Tree's, alot of things are like tree's love, friendship and quite frankly happiness. Why are these things like tree's? well tree's grow and grow and grow they become bigger, stronger more capable and more often then not a person will come along and notice that too notice how capable and strong it is and then one axe swing at a time that tree will fall down and be cut up into small pieces and thrown in a fireplace.. that is why alot of things are like tree's I had typed that same paragraph continuously I would almost every time hold backspace until nothing remained, and then I would alter it and write it down again and then backspace it into oblivion over and over again. It was at 2 a.m after almost two hours of this I remembered that once Albert Einstein defined insanity as  doing something over and over again but expecting a different result and so I wrote it out a final time still unhappy with the outcome I turned off the laptop and lay in the darkness. awake and unafraid, or so I tried to pretend.
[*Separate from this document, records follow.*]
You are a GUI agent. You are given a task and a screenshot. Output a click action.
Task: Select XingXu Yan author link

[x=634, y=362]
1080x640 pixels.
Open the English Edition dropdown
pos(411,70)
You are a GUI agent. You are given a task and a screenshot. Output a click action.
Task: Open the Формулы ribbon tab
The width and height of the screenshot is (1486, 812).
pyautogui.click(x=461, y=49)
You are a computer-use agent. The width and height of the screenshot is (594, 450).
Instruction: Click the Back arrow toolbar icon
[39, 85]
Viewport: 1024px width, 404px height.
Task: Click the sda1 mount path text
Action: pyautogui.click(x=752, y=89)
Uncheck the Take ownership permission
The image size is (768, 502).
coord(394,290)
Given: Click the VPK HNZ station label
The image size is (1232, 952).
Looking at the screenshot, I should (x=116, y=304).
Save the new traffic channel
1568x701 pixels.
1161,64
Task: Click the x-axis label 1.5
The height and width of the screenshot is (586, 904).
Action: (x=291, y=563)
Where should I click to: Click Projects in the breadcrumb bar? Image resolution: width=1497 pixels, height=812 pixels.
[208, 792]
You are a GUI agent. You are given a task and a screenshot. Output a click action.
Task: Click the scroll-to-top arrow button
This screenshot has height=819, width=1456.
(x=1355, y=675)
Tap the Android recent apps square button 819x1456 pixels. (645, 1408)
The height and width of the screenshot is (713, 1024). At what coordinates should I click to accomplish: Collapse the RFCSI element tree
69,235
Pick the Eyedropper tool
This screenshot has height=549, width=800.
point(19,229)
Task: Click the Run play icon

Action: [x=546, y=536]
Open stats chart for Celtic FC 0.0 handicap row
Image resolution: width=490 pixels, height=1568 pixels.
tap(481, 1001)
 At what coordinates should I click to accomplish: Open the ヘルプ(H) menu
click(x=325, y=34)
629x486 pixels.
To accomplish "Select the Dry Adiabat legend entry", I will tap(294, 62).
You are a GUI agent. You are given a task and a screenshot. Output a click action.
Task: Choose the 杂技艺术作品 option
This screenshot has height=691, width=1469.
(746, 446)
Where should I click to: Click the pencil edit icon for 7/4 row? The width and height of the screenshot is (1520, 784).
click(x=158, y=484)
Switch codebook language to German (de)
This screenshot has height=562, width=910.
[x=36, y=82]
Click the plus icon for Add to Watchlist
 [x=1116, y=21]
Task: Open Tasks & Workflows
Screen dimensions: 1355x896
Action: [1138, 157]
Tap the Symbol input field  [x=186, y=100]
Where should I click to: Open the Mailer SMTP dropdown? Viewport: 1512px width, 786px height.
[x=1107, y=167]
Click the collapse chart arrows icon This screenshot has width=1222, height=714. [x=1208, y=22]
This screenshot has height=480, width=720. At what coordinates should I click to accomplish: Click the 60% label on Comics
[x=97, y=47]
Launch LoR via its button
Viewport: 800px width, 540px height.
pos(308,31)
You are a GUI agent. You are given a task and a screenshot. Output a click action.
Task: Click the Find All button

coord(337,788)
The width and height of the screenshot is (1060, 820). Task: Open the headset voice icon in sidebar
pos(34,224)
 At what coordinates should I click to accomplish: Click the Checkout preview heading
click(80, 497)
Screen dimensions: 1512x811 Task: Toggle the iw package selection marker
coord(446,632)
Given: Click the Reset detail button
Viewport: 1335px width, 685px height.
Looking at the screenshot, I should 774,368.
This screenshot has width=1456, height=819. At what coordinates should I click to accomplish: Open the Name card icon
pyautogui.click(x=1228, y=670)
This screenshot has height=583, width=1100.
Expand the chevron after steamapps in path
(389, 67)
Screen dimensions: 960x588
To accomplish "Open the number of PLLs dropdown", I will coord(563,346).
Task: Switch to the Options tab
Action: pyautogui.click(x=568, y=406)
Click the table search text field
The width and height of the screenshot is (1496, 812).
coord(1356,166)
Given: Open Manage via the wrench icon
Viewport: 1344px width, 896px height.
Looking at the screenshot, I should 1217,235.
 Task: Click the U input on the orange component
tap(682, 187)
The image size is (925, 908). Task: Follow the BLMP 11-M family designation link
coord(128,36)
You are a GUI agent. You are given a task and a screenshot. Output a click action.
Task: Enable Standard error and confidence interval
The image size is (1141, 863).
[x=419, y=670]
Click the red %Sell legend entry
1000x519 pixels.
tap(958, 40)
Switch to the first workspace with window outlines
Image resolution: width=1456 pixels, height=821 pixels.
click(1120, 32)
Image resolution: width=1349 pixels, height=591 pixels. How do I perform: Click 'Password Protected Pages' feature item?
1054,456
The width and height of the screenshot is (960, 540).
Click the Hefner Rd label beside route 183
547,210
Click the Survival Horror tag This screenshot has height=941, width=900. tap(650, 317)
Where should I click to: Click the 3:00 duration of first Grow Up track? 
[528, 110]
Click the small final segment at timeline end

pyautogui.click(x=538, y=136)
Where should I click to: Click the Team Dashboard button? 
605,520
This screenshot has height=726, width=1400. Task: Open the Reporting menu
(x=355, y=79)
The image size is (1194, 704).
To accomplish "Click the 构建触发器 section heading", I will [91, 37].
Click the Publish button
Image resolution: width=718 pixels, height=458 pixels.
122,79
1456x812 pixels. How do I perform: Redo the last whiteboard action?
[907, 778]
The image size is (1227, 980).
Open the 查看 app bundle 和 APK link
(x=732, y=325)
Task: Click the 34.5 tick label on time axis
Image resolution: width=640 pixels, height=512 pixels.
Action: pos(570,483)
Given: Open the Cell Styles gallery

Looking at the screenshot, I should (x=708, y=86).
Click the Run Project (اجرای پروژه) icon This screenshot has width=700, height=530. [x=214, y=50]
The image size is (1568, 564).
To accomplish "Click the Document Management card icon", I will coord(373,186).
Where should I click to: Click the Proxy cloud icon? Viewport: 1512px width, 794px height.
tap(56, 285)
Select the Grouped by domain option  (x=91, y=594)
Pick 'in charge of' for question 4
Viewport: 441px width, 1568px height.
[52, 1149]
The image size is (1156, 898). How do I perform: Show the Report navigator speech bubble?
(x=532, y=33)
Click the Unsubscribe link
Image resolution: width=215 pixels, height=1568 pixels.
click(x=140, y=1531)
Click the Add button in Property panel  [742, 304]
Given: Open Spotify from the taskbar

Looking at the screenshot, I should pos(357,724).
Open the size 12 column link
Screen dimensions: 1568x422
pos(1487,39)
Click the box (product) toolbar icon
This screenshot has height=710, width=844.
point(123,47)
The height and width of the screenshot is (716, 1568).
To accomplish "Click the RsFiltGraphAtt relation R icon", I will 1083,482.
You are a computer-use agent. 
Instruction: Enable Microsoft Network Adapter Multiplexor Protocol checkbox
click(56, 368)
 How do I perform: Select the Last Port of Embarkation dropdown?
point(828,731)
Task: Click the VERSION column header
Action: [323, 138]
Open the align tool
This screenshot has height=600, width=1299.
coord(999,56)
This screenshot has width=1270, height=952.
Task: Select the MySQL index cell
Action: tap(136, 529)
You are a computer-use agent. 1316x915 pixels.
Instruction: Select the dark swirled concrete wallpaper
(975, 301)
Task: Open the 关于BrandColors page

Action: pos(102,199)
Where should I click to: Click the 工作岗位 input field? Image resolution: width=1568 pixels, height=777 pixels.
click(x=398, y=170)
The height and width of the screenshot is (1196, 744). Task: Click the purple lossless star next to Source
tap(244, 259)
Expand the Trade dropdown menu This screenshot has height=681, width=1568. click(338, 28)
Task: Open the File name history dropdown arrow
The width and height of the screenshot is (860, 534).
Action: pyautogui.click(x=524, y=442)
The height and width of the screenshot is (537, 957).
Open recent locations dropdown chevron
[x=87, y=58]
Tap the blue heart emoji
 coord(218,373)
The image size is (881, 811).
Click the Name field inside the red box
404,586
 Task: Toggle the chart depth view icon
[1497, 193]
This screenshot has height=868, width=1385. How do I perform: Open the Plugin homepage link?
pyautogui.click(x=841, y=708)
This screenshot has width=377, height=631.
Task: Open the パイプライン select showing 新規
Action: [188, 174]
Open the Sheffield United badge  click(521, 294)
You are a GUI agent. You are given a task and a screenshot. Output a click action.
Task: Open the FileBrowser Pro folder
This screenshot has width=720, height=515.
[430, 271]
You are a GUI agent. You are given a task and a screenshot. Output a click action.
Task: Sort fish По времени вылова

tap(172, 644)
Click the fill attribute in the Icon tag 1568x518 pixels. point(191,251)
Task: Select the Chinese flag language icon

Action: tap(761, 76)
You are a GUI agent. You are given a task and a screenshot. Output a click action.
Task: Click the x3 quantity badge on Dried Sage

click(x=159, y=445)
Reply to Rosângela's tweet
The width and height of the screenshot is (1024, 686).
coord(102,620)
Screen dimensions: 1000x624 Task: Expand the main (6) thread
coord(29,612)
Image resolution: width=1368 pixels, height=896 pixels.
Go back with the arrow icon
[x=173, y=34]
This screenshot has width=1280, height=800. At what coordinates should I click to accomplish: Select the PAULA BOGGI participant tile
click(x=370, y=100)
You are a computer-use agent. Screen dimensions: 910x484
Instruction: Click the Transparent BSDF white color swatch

When I was six I used to fear the dark intently, some people don't know why the dark is the most terrifying thing there ever could be. In the complete darkness I can't see the black widow spider that crawls inches from my wrist. My pumping veins, my scarred pumping veins, my veins, my lifeline. In the dark I can't see the man with a knife inches from my heart. In a child's mind the neighbour's cat's screeching outside in their garden becomes a hungry Bengal tiger searching for a sizeable meal. In the dark for a child the wind blowing through the halls outside their bedroom is a moaning ghost. The dark there is something about darkness.....

I woke up at 8:50 exactly. A male nurse walked in (Hot as fuck) he handed me my medication and left. I could of hidden these pills underneath the mattress for the next few days and take them at once (Stephen King's Misery style). It probably wouldn't do enough to do anything and was extremely flawed but still an idea. I took them. and relaxed. these pills made me feel sluggish blunt and sadly I don't know. Frank Frank crossed my mind. His eyes and hair, that smile, that fucking smile. Frank well, he questioned my determination to be wholly unhappy.